-------- MATERIALS PROVIDED --------

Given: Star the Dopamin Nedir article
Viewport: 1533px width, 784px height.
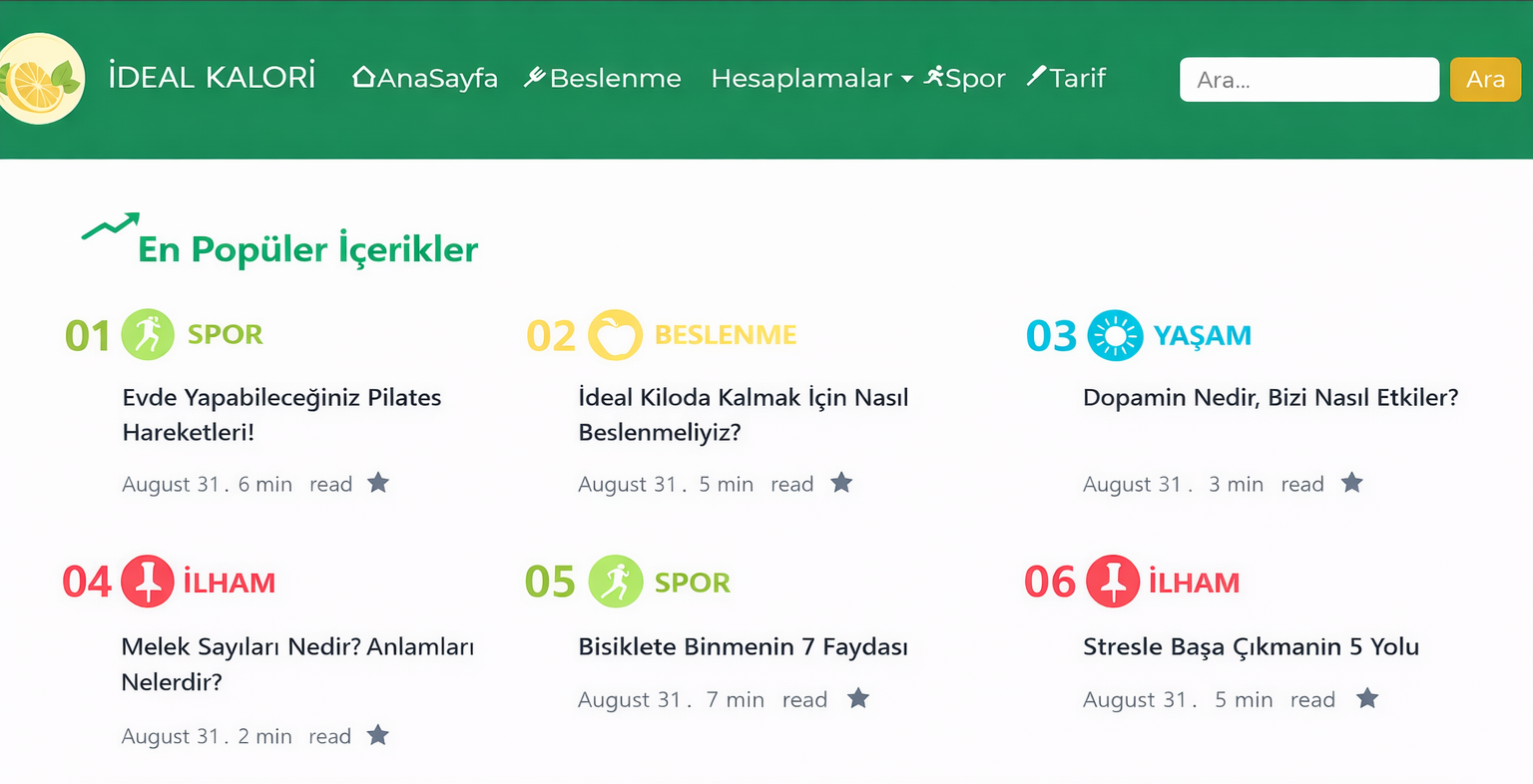Looking at the screenshot, I should [x=1352, y=484].
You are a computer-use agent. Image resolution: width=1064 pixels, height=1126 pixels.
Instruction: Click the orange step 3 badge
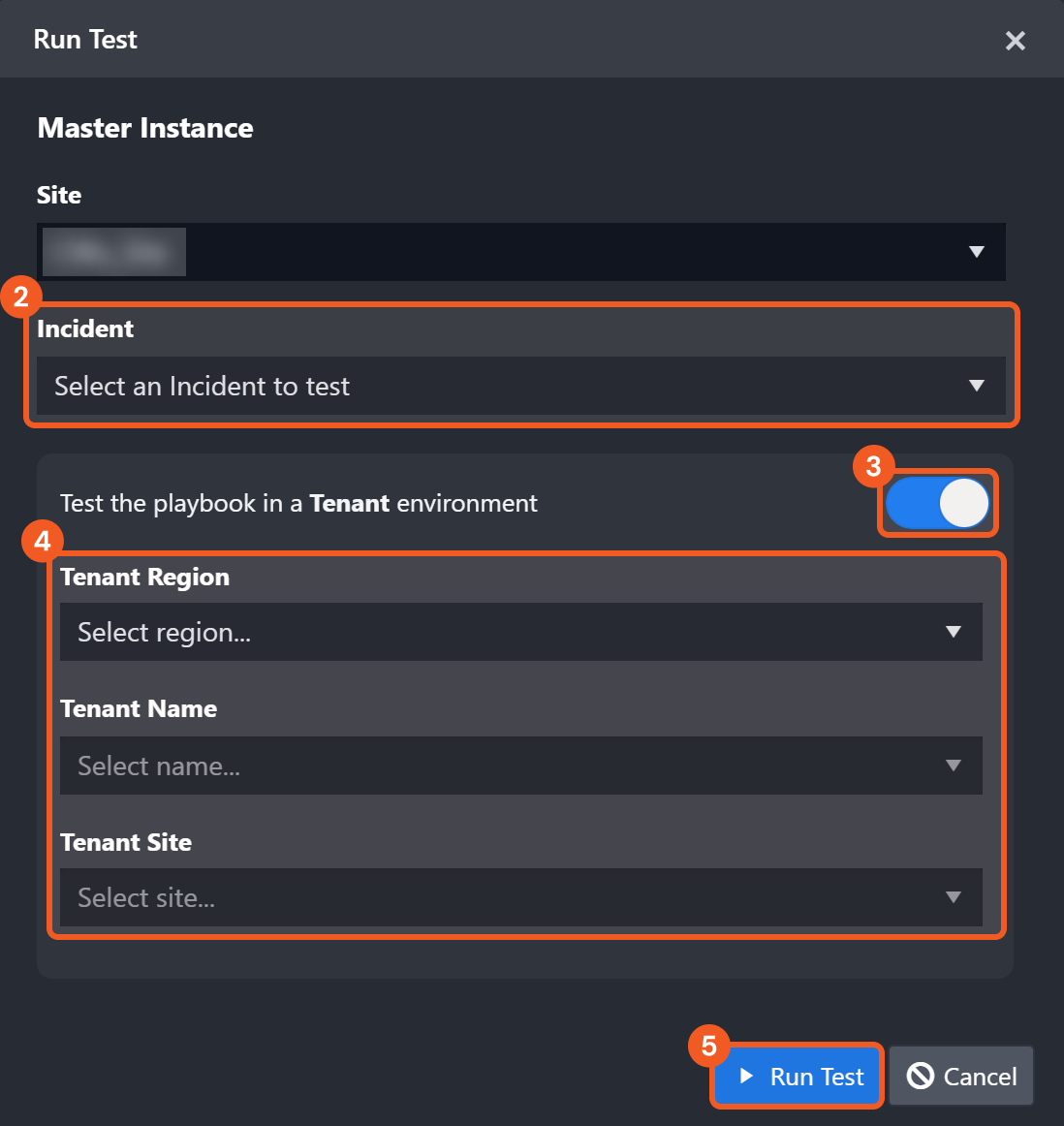point(873,466)
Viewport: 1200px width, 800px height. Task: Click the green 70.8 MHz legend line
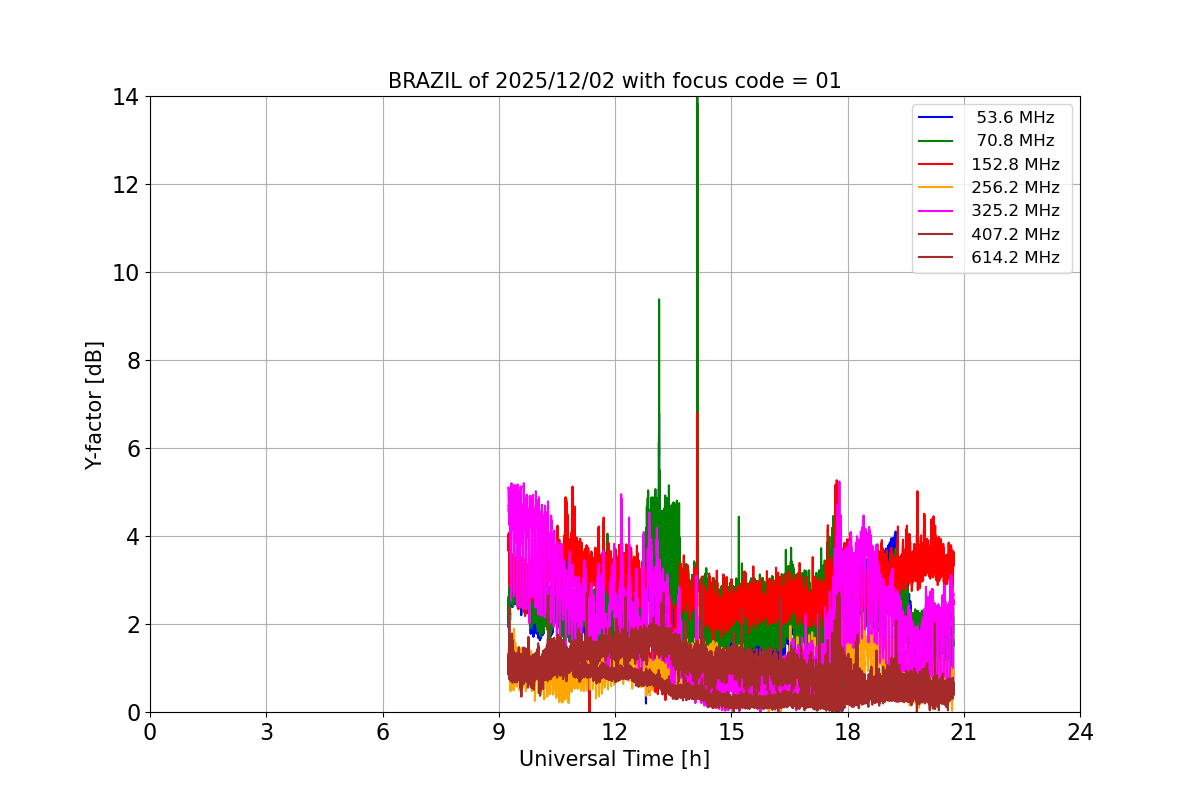937,141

--------

WHAT THE TASK ASKS: Reproduce these records line for line, without the pictures.

OUTPUT OF THE EXERCISE:
Given: Star the Dopamin Nedir article
Viewport: 1533px width, 784px height.
Looking at the screenshot, I should [x=1352, y=484].
You are a computer-use agent. Image resolution: width=1064 pixels, height=1126 pixels.
Instruction: Click the orange step 3 badge
point(873,466)
Viewport: 1200px width, 800px height. Task: Click the green 70.8 MHz legend line
937,141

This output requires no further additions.